This special issue seeks to publish papers pertaining to accounting and finance in a wide field of applications in Ghana. The content is expected to demonstrate the breadth of issues relating to challenges that the application of accounting and finance theories in Ghana encounters.
Due to the rebasing and revision of Ghana’s national accounts, the country became a lower middle-income country which resulted in the tax revenue-to-GDP ratio being reduced from 22 percent to 13.1 percent in 2010. More so, annual inflow of capital from crude oil and natural gas production into the Ghanaian economy began from the first quarter of 2011 when Ghana started producing crude oil and natural gas in commercial quantities. In the first and second financial quarters of 2013, Ghana produced 115,000-200,000 barrels of crude oil and 140-200 million cubic feet of natural gas per day.
Statistics show that in 2011 Ghana led the world as the fastest growing economy, with 20% growth and the largest per capita income (PCI) in West Africa and 21st largest in the African continent. Ghana enjoyed continuous reduction of inflation during 2007 and 2010 and by July 2010 the inflation rate was at 9.46%. However, in 2013 the local currency suffered 17 per cent depreciation leading to an increase in the general prices of imported goods and services.

-=-=-

YOUR INSTRUCTIONS: Return the passage on accounting and finance in Ghana above exactly as it appears, from "This special issue" up to and including "in Ghana encounters.".

RAW DATA:
-=-=-

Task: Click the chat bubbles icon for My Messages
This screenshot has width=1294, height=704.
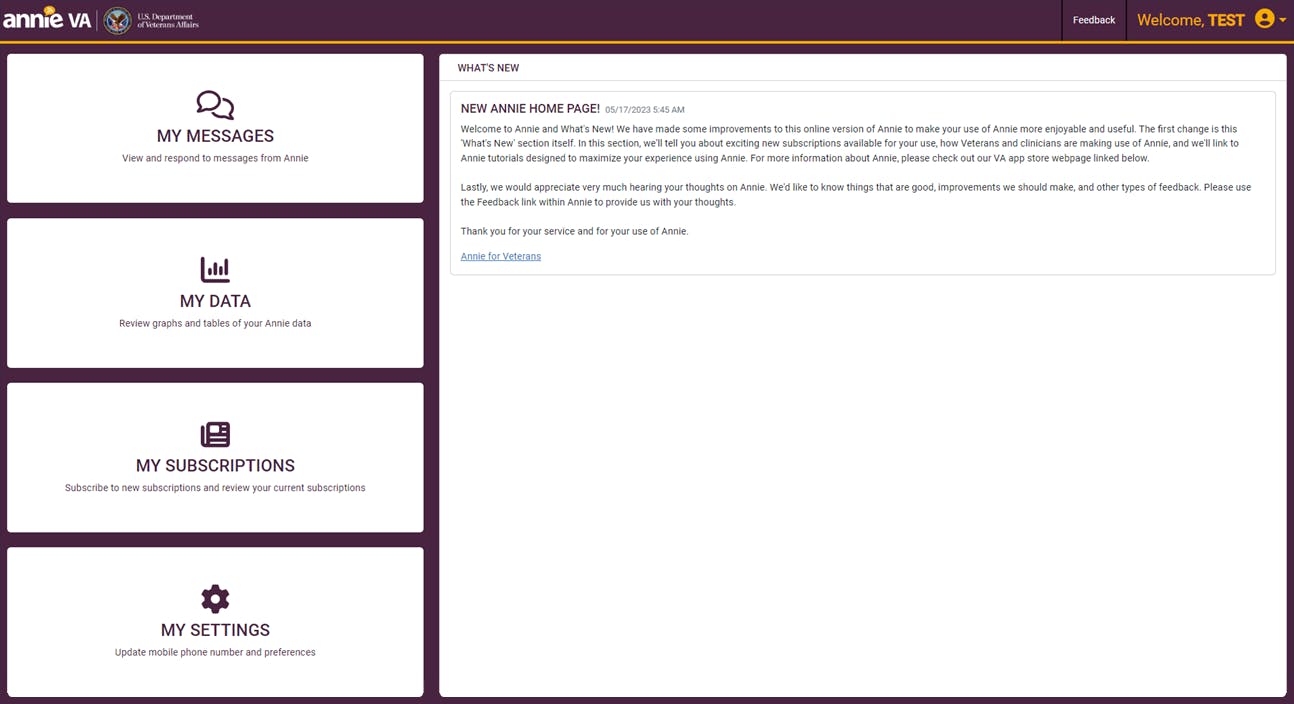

-=-=-

TASK RESULT:
This special issue seeks to publish papers pertaining to accounting and finance in a wide field of applications in Ghana. The content is expected to demonstrate the breadth of issues relating to challenges that the application of accounting and finance theories in Ghana encounters.